In this small sample, people who did not fall or fell infrequently reported lower ‘role limitation–emotional’ (SF-36) than those who fell often. This dimension explored the impact of emotional problems (such as depression or anxiety) on an individual’s ability to complete work or other duties, accomplish tasks and be careful in work and other tasks. A low score in this domain suggests that a person’s daily activity is limited by emotional problems (fear, anxiety, depression). It may be that those who do not fall or fall only infrequently have considerable fear or anxiety regarding their mobility, with the need to implement constant vigilance to remain falls-free, subsequently restricting social and participation opportunities. Restriction of activity in those at high risk of falls has been documented in other populations ,. It is possible that those who experience falls, also experience relatively greater social and participation opportunities, albeit whilst putting themselves at risk. Whilst this finding needs to be interpreted with caution, the relationship between falling behaviour and emotional health in adults ageing with CP warrants further research.

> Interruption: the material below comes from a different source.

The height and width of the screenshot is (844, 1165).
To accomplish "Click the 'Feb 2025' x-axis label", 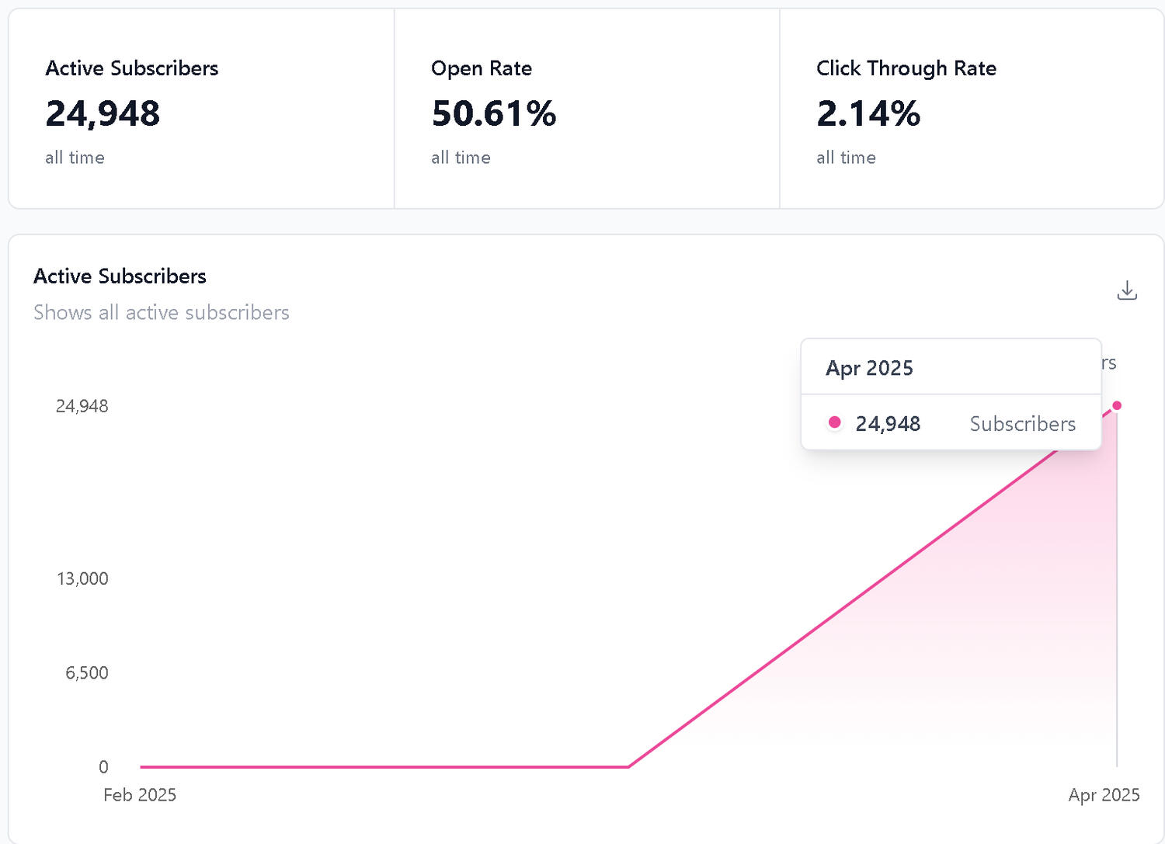I will [x=140, y=795].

Falls history was found to be a significant contributor to the model developed for physical health status (SF-36 PCS), accounting for 29% of the variance, and 18% of the variance in wellbeing (PWI-SI scores) in this small sample of ambulant adults with CP. Unlike other factors considered in this study such as GMFCS level which is unlikely to improve over adulthood , or age which cannot be altered, there may be the potential to enhance HRQOL by addressing falls behaviours in ambulant adults with CP. Further prospective studies are therefore required in order to examine the relationship between ambulant adults with CP who do or do not fall and their HRQOL.
One of the main limitations of this study was the small sample of participants who reported that their mobility did not decline and who did not have a history of falls. In addition, this study is likely to have particularly appealed to participants already concerned about mobility decline and falls. The falls rate and profile may therefore have been overestimated compared to that of the wider population of ambulant adults with CP, and caution is warranted when interpreting the results. In order to validate the findings of this study, further studies with significantly larger sample sizes are required. Furthermore, the findings can only be applied to adults with sufficient cognition to complete detailed surveys. However, given that cognitive impairment is more typically experienced by those at GMFCS Levels IV– V , reasonable inferences can be made regarding the findings to the subset of ambulant adults with CP. Despite these limitations, useful preliminary data has been gathered describing experiences of ambulant adults with CP regarding well being and health status, and the impact of mobility decline and falls on aspects of HRQOL.